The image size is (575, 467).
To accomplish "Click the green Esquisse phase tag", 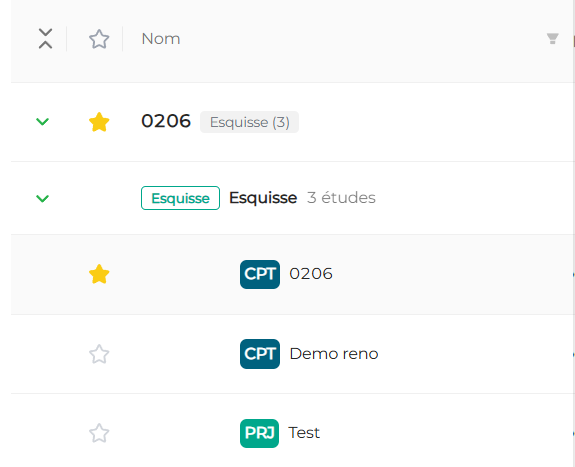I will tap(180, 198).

───

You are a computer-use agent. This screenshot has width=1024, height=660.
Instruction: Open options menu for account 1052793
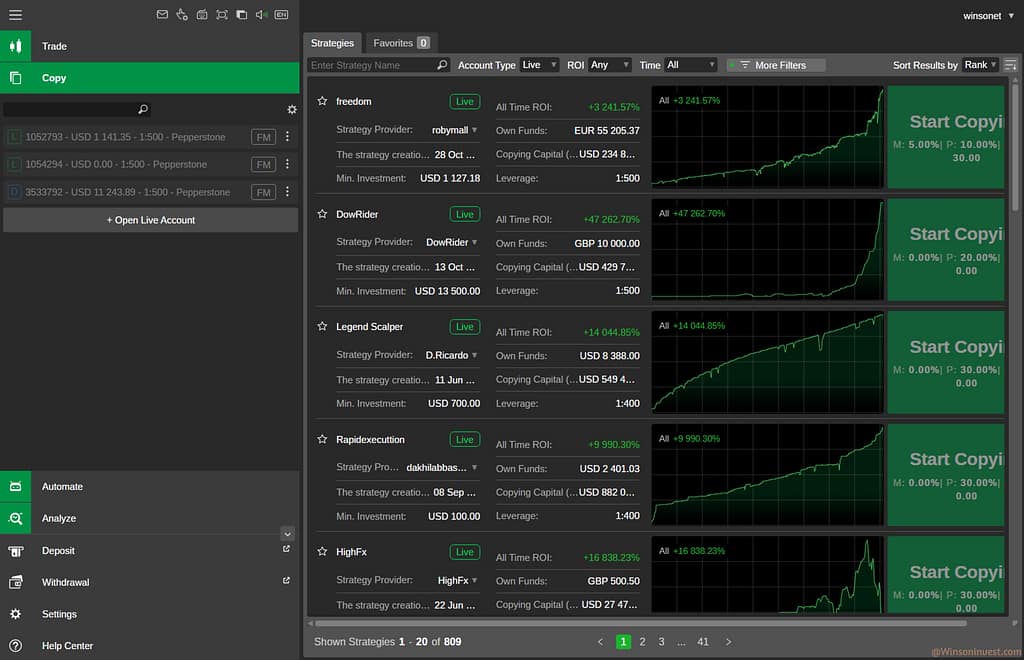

───

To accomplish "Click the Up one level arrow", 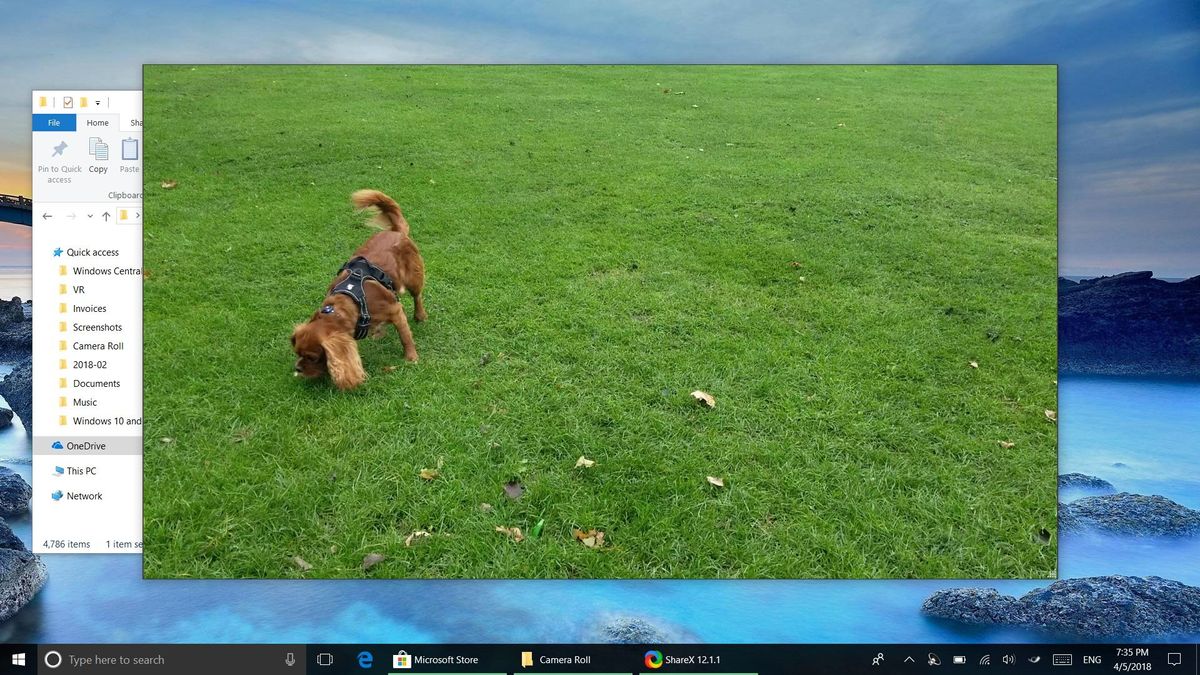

───

## Task directions
Please give an exact copy of the lines above, beginning with the line containing "You are a computer-use" and running through the line containing "Instruction: Open options", and of no other lines.

## Result
You are a computer-use agent. This screenshot has width=1024, height=660.
Instruction: Open options menu for account 1052793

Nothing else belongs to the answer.